▸ What you will do
Once the line containing "Back News (362, 1434)" is found in the entries below, reproduce it and every line after it, stopping at and including the line containing "Campout & Summer Camp Dates (127, 397)"; reproduce nothing else, and keep each line exact.

▸ Data provided
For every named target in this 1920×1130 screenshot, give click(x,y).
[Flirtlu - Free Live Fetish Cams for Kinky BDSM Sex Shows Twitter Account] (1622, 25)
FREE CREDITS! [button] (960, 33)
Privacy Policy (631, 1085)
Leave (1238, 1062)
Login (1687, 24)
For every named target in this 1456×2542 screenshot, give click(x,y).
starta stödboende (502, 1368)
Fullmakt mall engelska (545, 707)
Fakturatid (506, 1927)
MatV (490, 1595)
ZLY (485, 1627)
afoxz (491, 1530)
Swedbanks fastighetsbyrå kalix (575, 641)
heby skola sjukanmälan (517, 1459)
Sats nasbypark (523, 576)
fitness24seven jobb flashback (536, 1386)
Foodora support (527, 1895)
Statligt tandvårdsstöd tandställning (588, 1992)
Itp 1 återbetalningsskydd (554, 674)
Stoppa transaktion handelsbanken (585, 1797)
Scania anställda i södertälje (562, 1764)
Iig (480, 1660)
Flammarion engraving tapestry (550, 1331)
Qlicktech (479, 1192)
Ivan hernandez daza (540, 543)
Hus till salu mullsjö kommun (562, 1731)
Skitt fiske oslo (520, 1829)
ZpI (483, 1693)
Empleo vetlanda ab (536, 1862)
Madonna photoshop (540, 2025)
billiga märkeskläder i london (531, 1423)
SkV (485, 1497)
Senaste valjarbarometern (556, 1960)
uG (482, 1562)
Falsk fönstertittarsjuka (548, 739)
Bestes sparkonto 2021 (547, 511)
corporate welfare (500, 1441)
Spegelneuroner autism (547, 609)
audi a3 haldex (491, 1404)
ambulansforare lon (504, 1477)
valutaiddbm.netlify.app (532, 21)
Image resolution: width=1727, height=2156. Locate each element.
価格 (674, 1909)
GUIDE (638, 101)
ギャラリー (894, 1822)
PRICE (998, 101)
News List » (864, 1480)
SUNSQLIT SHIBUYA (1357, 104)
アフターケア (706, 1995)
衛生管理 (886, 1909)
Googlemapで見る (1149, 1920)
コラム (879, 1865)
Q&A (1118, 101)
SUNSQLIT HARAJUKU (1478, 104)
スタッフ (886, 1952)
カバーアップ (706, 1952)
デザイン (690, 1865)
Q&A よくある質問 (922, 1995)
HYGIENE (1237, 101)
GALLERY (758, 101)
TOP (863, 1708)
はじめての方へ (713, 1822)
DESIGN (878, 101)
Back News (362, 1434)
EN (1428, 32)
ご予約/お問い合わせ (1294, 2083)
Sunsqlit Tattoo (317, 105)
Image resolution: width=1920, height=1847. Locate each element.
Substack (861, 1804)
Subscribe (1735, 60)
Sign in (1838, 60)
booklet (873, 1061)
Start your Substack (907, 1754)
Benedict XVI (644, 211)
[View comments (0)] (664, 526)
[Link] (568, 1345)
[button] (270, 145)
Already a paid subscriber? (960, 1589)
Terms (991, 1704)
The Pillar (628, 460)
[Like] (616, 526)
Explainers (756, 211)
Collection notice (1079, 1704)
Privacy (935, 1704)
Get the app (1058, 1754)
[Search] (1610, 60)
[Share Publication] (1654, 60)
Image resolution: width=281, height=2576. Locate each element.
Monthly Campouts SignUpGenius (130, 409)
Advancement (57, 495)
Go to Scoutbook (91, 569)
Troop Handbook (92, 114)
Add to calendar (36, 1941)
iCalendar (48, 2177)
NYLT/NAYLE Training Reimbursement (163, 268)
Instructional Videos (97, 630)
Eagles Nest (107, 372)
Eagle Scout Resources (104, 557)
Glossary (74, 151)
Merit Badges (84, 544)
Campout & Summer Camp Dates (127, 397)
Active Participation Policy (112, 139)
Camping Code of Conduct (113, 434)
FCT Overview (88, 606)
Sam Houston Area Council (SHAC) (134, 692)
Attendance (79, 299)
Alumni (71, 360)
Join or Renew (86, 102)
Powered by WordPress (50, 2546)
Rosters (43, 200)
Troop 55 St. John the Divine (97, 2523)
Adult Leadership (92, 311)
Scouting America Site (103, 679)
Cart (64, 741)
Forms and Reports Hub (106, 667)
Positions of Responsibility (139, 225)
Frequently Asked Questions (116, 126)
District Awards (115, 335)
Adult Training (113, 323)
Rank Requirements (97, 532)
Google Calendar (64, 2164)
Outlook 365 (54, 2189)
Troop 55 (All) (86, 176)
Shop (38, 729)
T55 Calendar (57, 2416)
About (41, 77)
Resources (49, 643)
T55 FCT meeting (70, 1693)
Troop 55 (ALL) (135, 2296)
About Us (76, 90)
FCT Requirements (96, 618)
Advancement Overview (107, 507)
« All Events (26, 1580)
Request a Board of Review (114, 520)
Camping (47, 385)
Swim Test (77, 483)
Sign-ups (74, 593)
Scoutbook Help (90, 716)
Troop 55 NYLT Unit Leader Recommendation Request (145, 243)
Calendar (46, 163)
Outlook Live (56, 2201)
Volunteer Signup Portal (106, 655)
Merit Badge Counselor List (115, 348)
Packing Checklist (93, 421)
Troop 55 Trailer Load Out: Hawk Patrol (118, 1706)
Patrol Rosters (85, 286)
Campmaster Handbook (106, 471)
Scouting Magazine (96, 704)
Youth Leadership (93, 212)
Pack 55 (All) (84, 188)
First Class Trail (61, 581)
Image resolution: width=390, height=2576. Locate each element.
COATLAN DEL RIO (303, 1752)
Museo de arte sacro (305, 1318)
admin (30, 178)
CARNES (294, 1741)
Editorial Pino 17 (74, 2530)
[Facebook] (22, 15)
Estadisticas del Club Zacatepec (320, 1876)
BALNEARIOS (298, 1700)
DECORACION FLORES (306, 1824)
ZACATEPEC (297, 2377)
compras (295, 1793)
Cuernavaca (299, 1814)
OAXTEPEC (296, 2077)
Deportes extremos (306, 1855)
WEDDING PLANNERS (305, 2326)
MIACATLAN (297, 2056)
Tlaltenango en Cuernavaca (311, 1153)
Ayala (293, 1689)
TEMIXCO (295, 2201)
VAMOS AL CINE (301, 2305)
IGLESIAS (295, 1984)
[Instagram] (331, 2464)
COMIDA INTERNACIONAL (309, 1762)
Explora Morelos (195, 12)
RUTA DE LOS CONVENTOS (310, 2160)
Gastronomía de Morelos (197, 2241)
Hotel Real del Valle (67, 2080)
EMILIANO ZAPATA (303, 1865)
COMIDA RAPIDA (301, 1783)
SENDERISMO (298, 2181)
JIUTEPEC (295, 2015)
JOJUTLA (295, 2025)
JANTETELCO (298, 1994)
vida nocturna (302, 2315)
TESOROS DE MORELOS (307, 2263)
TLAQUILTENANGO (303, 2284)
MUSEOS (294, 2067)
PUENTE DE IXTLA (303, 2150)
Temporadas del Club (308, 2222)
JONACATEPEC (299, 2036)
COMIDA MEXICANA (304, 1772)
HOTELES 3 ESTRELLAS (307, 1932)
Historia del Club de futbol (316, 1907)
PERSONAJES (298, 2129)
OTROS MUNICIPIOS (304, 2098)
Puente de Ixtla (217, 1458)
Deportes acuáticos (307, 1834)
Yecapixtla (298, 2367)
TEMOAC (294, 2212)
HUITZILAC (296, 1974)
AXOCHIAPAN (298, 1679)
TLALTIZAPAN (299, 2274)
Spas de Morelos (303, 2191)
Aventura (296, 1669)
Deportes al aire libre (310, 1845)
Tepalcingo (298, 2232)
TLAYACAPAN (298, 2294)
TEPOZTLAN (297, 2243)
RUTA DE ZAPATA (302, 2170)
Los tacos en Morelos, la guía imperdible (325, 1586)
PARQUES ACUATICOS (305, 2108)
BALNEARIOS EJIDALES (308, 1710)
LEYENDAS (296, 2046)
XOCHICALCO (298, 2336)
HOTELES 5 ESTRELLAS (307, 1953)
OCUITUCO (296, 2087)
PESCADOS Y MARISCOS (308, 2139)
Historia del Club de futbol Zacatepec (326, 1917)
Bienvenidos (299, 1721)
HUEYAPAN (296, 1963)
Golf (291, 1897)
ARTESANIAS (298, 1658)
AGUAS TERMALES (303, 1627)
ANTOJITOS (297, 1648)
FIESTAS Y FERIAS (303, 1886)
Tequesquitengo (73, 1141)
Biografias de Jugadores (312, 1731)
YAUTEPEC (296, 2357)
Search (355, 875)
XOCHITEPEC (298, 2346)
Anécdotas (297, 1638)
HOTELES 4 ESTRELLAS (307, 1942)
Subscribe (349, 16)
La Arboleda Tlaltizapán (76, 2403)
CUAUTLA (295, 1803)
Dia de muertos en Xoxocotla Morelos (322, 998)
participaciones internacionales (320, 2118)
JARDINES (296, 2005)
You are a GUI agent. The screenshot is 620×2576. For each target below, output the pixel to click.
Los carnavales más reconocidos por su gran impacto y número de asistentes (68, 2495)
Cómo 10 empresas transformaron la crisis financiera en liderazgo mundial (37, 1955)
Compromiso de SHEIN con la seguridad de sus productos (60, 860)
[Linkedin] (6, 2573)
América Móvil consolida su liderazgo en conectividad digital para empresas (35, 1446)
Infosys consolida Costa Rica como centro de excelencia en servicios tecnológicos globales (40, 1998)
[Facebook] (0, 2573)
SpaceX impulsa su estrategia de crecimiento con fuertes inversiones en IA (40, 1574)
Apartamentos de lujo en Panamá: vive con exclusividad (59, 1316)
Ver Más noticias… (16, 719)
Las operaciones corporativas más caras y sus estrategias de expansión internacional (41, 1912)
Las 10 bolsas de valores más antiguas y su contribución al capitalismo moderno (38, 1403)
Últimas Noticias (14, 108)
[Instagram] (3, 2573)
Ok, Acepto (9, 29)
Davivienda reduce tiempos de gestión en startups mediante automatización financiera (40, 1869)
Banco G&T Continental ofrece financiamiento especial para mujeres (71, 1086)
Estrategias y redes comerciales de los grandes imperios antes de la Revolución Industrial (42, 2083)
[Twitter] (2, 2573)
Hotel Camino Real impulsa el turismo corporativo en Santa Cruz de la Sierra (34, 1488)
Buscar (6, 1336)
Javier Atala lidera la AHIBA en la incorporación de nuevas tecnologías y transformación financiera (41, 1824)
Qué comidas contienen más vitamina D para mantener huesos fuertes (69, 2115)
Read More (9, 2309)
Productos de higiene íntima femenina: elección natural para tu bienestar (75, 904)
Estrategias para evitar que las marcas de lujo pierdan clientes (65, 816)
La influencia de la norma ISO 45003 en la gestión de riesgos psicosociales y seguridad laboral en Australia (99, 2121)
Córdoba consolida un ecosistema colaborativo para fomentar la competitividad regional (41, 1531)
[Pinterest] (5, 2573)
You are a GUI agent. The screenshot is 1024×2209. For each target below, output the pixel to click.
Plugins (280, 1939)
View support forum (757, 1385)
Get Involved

▸ Solution for this exercise
Back News (362, 1434)
EN (1428, 32)
ご予約/お問い合わせ (1294, 2083)
Sunsqlit Tattoo (317, 105)
Image resolution: width=1920, height=1847. Locate each element.
Substack (861, 1804)
Subscribe (1735, 60)
Sign in (1838, 60)
booklet (873, 1061)
Start your Substack (907, 1754)
Benedict XVI (644, 211)
[View comments (0)] (664, 526)
[Link] (568, 1345)
[button] (270, 145)
Already a paid subscriber? (960, 1589)
Terms (991, 1704)
The Pillar (628, 460)
[Like] (616, 526)
Explainers (756, 211)
Collection notice (1079, 1704)
Privacy (935, 1704)
Get the app (1058, 1754)
[Search] (1610, 60)
[Share Publication] (1654, 60)
Image resolution: width=281, height=2576. Locate each element.
Monthly Campouts SignUpGenius (130, 409)
Advancement (57, 495)
Go to Scoutbook (91, 569)
Troop Handbook (92, 114)
Add to calendar (36, 1941)
iCalendar (48, 2177)
NYLT/NAYLE Training Reimbursement (163, 268)
Instructional Videos (97, 630)
Eagles Nest (107, 372)
Eagle Scout Resources (104, 557)
Glossary (74, 151)
Merit Badges (84, 544)
Campout & Summer Camp Dates (127, 397)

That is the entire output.